In the 19th and 20th centuries, serious excavation and preservation began at Ostia. A flurry of hasty rebuilding in the Mussolini era is considered now to have been insensitive, but we didn’t complain when we climbed up on the partly restored amphitheater for a view of the stage and a perspective on the town. In the summer, you may even catch a play or dance performance there.
Behind the stage is the Piazzale delle Corporazioni, a square and arcade built at the time of the Emperor Augustus. Its 60 storefronts were offices and headquarters for businesses and guilds of workers like rope makers and grain measurers. Thresholds remain, with mosaics illustrating their offerings: wine barrels, fish, ships for transporting goods. One showing an elephant with curly tusks probably indicated a dealer in goods from Africa. It’s easy to imagine deal-making on this trading floor.
High on the list of popular attractions at Ostia, though, is a much humbler artifact. We found it, deep in a warren of brick walls near yet another old bathhouse, after asking directions from an archaeologist. He sighed as if tired of the question. “The latrine?” he said. “Over that way.”
It was on a back street, hidden away, but there was no mistaking it. Who knew an orderly line of ancient toilets, laid out along a concrete bench for the sociable use of townsfolk, could still survive in such pristinely graphic display? But there they were, leaving little to the imagination. Water ran constantly beneath them, we read in our tourist guide, in an early approximation of a modern flush.
It was a long way from the glory that was Rome, but like everything else in Ostia Antica, it felt much closer to home.
IF YOU GO
Ostia Antica (Viale dei Romagnoli 717; 39-06-56358099; archeoroma.beniculturali.it) is open 8:30 a.m. to 7:30 p.m. daily except Mondays. From Rome, take the commuter train toward Ostia Lido from the Ostiense station. Admission, 6.50 euros, or $8.30 at $1.27 to the euro.
For a comprehensive printable 20-page guide, click on Tourist Guide at ostia-antica.org/visiting.htm. Guides are sold at the bookstore, but it is well into the site.
An informative video lecture by Prof. Diana Kleiner of Yale is at youtube.com/watch?v(EQUAL)8aJO3EfVjyk. For short videos by the American Institute for Roman Culture and Northeastern University, click on “AIRC movies of Ostia” at ostia-antica.org.

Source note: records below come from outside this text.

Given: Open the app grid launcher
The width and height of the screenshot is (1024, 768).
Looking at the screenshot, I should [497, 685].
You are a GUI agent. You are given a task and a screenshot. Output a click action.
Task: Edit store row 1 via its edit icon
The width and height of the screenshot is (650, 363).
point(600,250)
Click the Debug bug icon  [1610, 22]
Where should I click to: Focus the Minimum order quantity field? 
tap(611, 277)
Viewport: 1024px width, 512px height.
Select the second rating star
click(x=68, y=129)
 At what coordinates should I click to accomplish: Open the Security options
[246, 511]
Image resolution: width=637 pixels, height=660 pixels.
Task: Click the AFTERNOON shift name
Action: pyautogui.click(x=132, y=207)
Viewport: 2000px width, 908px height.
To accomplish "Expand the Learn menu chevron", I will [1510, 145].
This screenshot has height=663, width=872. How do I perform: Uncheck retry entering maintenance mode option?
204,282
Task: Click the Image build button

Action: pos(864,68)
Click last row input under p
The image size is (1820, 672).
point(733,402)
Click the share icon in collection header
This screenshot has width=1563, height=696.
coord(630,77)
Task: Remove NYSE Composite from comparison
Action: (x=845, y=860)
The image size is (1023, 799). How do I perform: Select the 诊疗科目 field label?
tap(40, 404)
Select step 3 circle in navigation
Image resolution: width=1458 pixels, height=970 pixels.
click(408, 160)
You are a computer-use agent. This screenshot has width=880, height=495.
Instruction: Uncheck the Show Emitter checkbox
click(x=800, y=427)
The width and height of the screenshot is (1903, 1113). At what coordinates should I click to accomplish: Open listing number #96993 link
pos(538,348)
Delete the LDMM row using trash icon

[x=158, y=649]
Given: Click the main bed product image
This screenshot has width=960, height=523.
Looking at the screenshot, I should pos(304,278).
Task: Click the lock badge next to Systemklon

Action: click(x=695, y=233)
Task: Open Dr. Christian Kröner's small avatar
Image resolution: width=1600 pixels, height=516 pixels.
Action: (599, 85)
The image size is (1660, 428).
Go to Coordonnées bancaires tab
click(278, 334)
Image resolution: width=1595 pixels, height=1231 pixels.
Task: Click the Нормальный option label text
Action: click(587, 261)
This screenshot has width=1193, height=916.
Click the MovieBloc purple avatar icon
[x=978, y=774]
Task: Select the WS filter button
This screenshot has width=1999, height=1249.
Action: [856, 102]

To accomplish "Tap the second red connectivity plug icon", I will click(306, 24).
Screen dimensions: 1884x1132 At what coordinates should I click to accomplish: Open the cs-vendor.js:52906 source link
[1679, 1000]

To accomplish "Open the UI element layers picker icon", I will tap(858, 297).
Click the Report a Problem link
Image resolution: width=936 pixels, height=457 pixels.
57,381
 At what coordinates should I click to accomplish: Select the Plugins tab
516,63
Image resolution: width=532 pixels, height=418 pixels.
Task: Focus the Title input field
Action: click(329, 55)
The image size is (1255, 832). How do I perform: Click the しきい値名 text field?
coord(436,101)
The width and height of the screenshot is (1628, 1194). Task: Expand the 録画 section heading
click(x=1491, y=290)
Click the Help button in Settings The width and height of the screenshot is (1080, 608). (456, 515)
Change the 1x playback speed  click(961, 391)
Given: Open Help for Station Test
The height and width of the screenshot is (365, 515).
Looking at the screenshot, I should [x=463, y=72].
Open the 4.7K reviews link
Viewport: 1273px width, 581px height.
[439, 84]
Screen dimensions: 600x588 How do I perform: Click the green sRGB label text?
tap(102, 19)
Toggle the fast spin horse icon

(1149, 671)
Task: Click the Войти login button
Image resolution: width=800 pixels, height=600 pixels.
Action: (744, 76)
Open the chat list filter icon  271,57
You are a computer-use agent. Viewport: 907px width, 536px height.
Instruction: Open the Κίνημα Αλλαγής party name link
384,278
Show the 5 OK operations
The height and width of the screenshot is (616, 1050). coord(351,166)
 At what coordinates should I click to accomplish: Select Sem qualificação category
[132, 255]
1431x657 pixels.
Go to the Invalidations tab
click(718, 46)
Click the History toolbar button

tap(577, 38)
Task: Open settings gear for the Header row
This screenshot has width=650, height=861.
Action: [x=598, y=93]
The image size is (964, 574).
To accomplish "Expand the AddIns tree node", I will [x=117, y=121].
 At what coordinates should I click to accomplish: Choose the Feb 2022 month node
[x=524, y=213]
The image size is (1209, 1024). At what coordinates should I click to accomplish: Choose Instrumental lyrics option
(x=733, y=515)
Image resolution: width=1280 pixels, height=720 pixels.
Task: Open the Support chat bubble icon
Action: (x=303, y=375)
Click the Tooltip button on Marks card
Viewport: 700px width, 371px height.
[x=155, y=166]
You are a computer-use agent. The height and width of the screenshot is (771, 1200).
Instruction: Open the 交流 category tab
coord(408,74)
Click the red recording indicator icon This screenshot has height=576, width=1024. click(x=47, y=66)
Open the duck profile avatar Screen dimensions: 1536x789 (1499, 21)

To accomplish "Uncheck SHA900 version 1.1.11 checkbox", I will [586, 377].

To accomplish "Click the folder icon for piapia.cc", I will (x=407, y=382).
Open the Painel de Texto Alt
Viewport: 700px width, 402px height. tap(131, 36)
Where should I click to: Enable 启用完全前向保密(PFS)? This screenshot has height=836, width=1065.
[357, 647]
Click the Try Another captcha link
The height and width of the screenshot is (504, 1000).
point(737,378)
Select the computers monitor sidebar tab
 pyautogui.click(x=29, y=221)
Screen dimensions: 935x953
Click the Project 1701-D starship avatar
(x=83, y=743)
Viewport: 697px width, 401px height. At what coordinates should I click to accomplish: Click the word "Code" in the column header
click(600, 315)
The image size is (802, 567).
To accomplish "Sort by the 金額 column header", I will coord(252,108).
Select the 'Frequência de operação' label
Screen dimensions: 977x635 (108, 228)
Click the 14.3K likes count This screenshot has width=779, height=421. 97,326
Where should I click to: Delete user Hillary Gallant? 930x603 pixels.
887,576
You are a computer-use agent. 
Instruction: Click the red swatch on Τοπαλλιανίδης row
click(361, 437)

Walk just outside the excavations to Allo Sbarco di Enea (Via dei Romagnoli 675; 39-06-565-0034; ristoranteallosbarcodienea.com) for pasta or fish in an outdoor garden. Or walk left at the first street and head toward the looming castle, landmark of the medieval village of Ostia, with homes, shops and restaurants in centuries-old buildings. At the Ristorante Monumento (Piazza Umberto I, 8; 39-06- 565-0021; ristorantemonumento.it), look for dishes like fritto misto, a fried seafood combination, 12 euros.
The Museum of the Ostia Road (Via Augusto Persichetti, 3; 39-06-574-3193; archeoroma.beniculturali.it/museo(USCORE)della(USCORE)via(USCORE)ostiense), at Piramide subway stop in Rome, is free; Tuesday to Sunday 9 a.m. to 2 p.m., Tuesday and Thursday 2:30 to 4:30 p.m.